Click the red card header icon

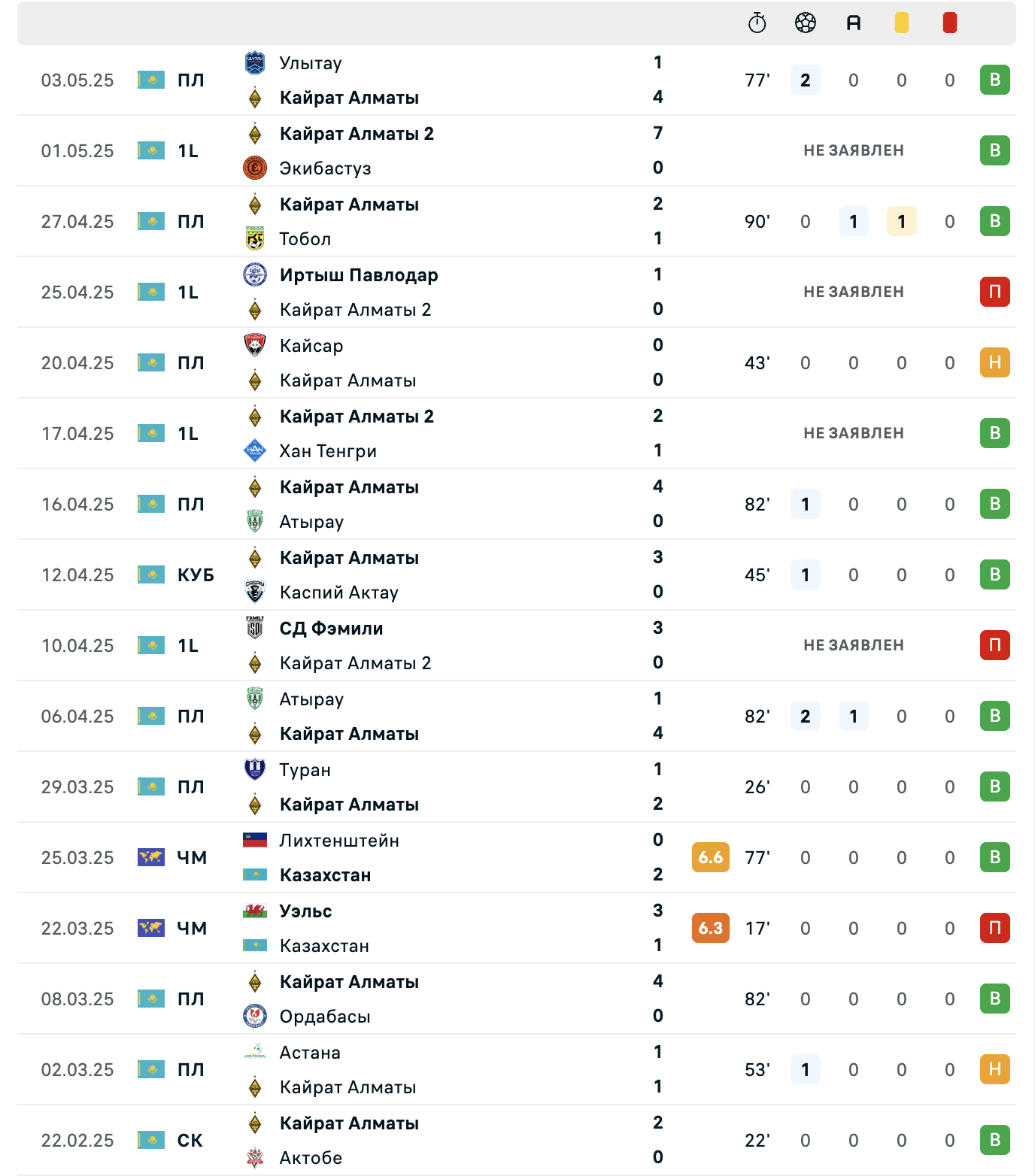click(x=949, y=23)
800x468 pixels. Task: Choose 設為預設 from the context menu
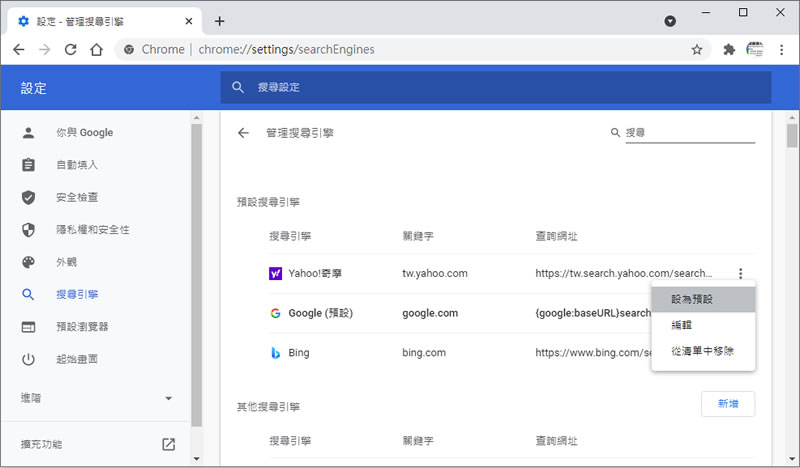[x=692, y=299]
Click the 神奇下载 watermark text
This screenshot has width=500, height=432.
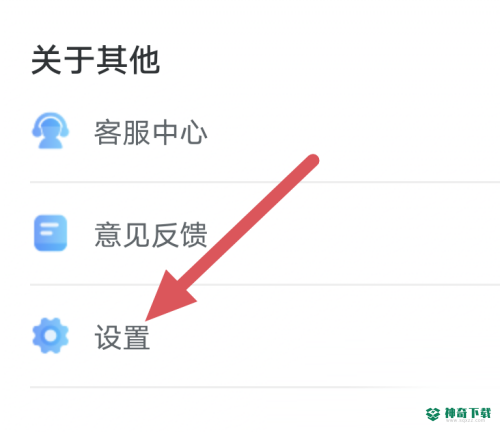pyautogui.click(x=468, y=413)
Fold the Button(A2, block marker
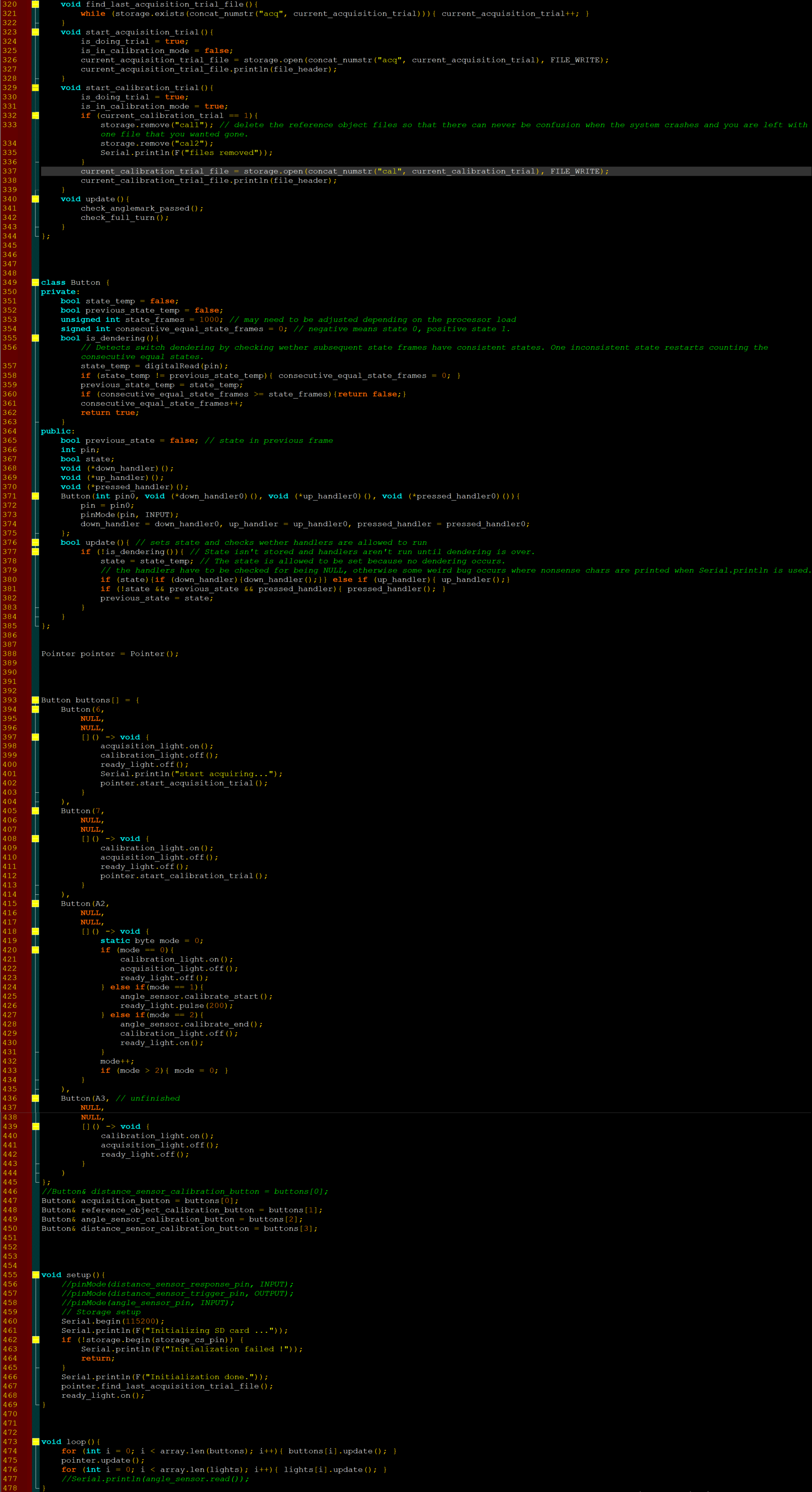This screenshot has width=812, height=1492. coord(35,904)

------------------------------

Repeat the listing word for word. Leave images out.

§ **Task result**
Click the red card header icon

click(x=949, y=23)
800x468 pixels. Task: Choose 設為預設 from the context menu
[x=692, y=299]
Click the 神奇下载 watermark text
This screenshot has width=500, height=432.
pyautogui.click(x=468, y=413)
Fold the Button(A2, block marker
This screenshot has width=812, height=1492. coord(35,904)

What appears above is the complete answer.